WHAT IS NEEDED: Every line from the one holding "Open the Indicator Starter example dropdown" through the final line of the entries is to be reproduced exactly, and no other line.

[Dataset records]
BEGIN
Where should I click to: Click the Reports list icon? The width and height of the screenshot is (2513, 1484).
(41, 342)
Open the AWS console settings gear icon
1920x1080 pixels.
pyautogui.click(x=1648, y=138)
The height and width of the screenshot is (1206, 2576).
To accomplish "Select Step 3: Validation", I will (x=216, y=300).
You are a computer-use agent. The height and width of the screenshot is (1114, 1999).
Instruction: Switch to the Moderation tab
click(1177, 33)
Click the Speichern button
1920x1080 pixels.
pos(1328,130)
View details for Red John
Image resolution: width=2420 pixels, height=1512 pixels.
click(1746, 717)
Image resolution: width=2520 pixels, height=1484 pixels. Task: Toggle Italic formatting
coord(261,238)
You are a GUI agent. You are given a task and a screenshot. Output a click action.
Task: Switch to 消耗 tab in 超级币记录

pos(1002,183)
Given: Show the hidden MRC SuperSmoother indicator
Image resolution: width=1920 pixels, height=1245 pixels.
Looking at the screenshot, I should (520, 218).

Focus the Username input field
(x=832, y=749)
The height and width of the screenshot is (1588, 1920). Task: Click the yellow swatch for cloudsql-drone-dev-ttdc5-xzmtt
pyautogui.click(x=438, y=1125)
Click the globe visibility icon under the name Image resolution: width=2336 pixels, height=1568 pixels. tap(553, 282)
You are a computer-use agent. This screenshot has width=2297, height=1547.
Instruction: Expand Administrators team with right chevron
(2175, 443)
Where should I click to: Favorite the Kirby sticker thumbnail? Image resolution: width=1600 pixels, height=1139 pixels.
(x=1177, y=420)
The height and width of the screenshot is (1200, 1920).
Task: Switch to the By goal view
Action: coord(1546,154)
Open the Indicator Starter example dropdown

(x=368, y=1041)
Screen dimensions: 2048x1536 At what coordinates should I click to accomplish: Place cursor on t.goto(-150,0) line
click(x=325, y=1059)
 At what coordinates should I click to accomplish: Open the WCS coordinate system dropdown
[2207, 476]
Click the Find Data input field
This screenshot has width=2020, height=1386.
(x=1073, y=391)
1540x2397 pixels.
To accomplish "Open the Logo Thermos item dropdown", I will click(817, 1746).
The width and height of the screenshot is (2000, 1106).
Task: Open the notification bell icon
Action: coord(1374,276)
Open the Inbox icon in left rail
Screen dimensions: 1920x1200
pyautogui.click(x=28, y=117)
END
SOLUTION FOR THIS TASK:
Open the Indicator Starter example dropdown

(x=368, y=1041)
Screen dimensions: 2048x1536 At what coordinates should I click to accomplish: Place cursor on t.goto(-150,0) line
click(x=325, y=1059)
 At what coordinates should I click to accomplish: Open the WCS coordinate system dropdown
[2207, 476]
Click the Find Data input field
This screenshot has width=2020, height=1386.
(x=1073, y=391)
1540x2397 pixels.
To accomplish "Open the Logo Thermos item dropdown", I will click(817, 1746).
The width and height of the screenshot is (2000, 1106).
Task: Open the notification bell icon
Action: coord(1374,276)
Open the Inbox icon in left rail
Screen dimensions: 1920x1200
pyautogui.click(x=28, y=117)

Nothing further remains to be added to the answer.